In the beginning Spartacus seemed too strong and skilful for him, but Crassus knew that in the end jealousies were sure to break out in his ranks, since the slaves were men of different nationalities, only held together by the will and skill of their commander. At last, after long months in which success seemed hopeless, so hopeless that the Senate recalled Pompeius from Spain to Crassus’s infinite rage, he compelled Spartacus to fight a battle. He was killed and with him 12,000 of his followers. They fought heroically, their wounds were all in front. Pompeius as he crossed the Alps met only the bands of desperate fugitives fleeing from the conqueror. He put them to the sword and afterwards, to the disgust of Crassus, claimed a share in the victory. ‘Though Crassus’s men defeated the gladiators in battle, I plucked the war up by the roots’, he told the Senate.
Next year (70) Crassus and Pompeius were elected consuls together. This did not make them friends. Crassus disliked Pompeius and was exceedingly jealous of his great position and influence. He did not see why he should not be recognized as as big a man as Pompeius. Pompeius was cold, lazy, self-satisfied; good fortune rained its golden shower upon him and he stood and gathered it up in his hands. Crassus, tingling with energy, alert in every nerve, was exasperated when he thought of Pompeius.
But he was intelligent enough soon to realize that he would not rise to the position and power in the State he wanted by his own unaided efforts. Nor had he to look far to find the person who could give him what he had not himself got. Pompeius’s success filled him with anger and bitter envy because he disliked Pompeius. His self-satisfied and slow temper annoyed him. For the powers of Julius Caesar, on the other hand, Crassus felt nothing but lively admiration, wonder, and even devotion. He realized his extraordinary qualities at a time when Caesar was unpopular and unsuccessful. Moreover, he was conquered immediately by Caesar’s personal charm, and never ceased to feel it. Caesar was loaded with debt: his want of money was his main personal difficulty. His main political difficulty was the fact that the Democratic or Popular party had become stamped, at the time of Marius and Cinna, as the party of revolution and disorder. To Caesar, therefore, Crassus was invaluable: a firm bond was sealed between them.

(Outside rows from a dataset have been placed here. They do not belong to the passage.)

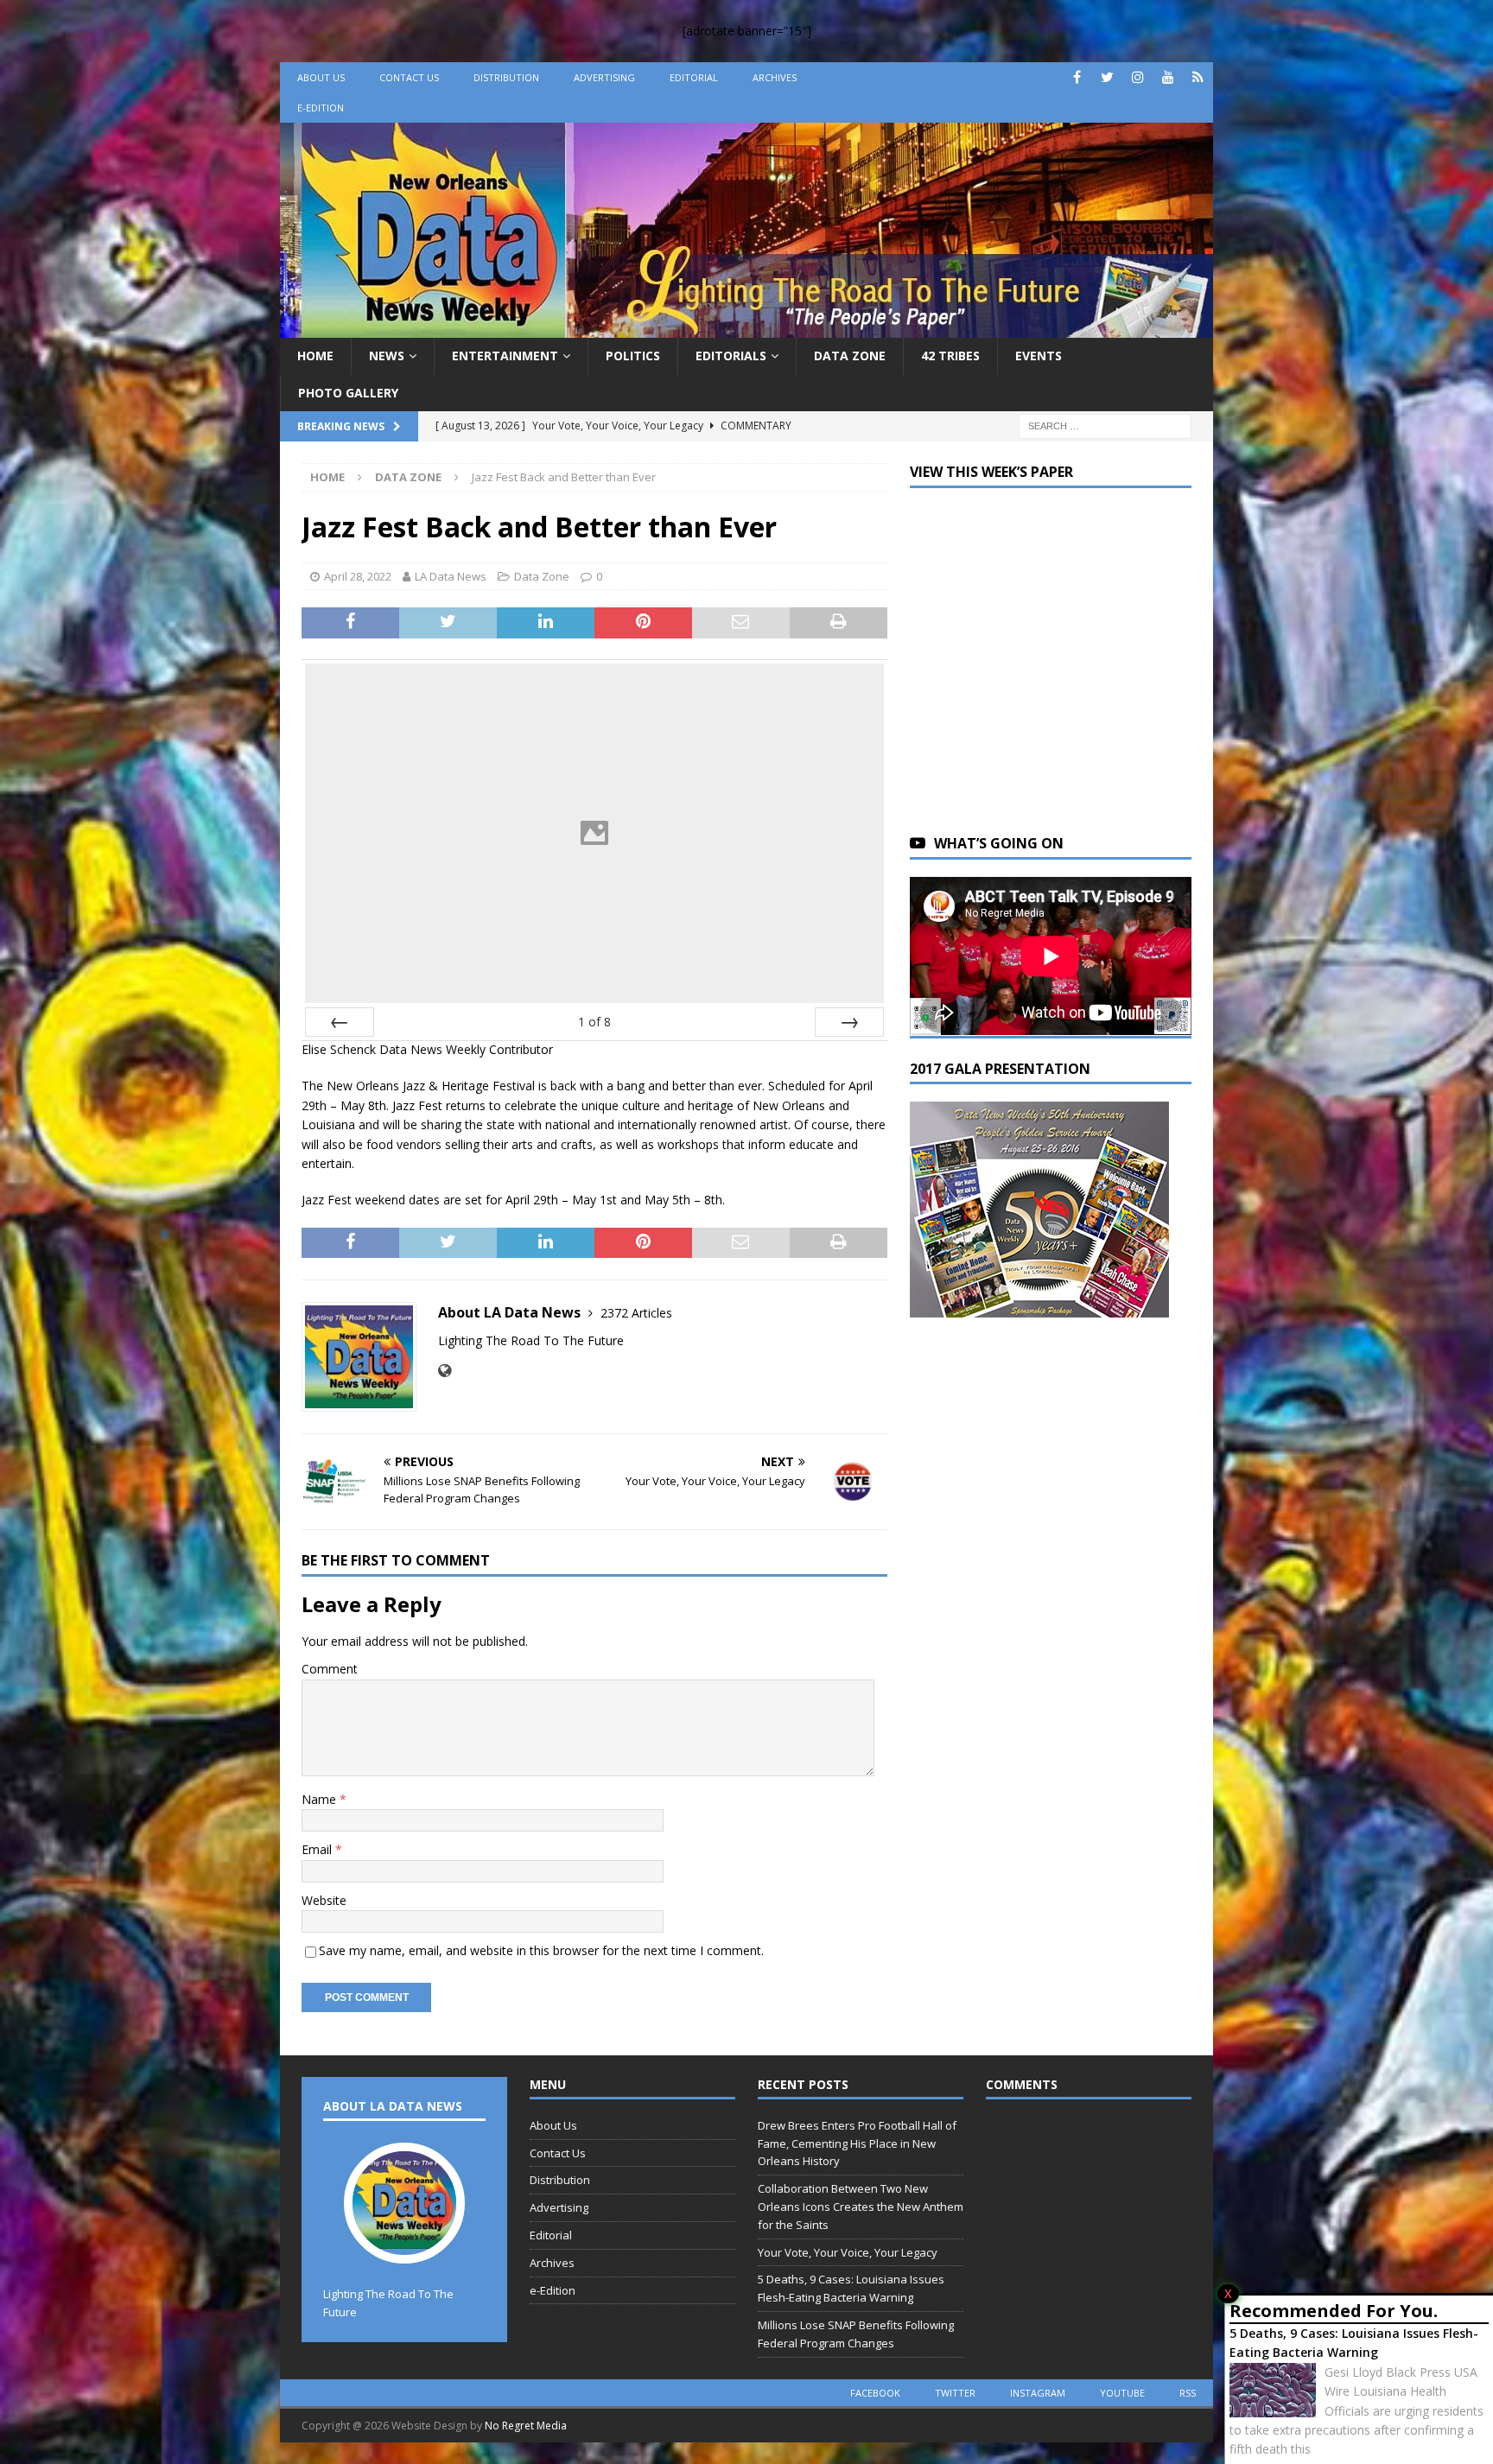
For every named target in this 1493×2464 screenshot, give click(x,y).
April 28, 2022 (357, 576)
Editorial (694, 77)
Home (315, 355)
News (386, 355)
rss (1187, 2392)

Some years later Caesar actually succeeded in reconciling Crassus to Pompeius by persuading them that as long as they levelled their artillery against one another they raised people like Cicero and Cato the Younger to importance. These men would be nothing and could do nothing if Crassus, Pompeius, and himself were friends and acted together. He soon proved to be right. The Triumvirate were irresistible. First Caesar was consul (59): then, four years later (55), Crassus and Pompeius.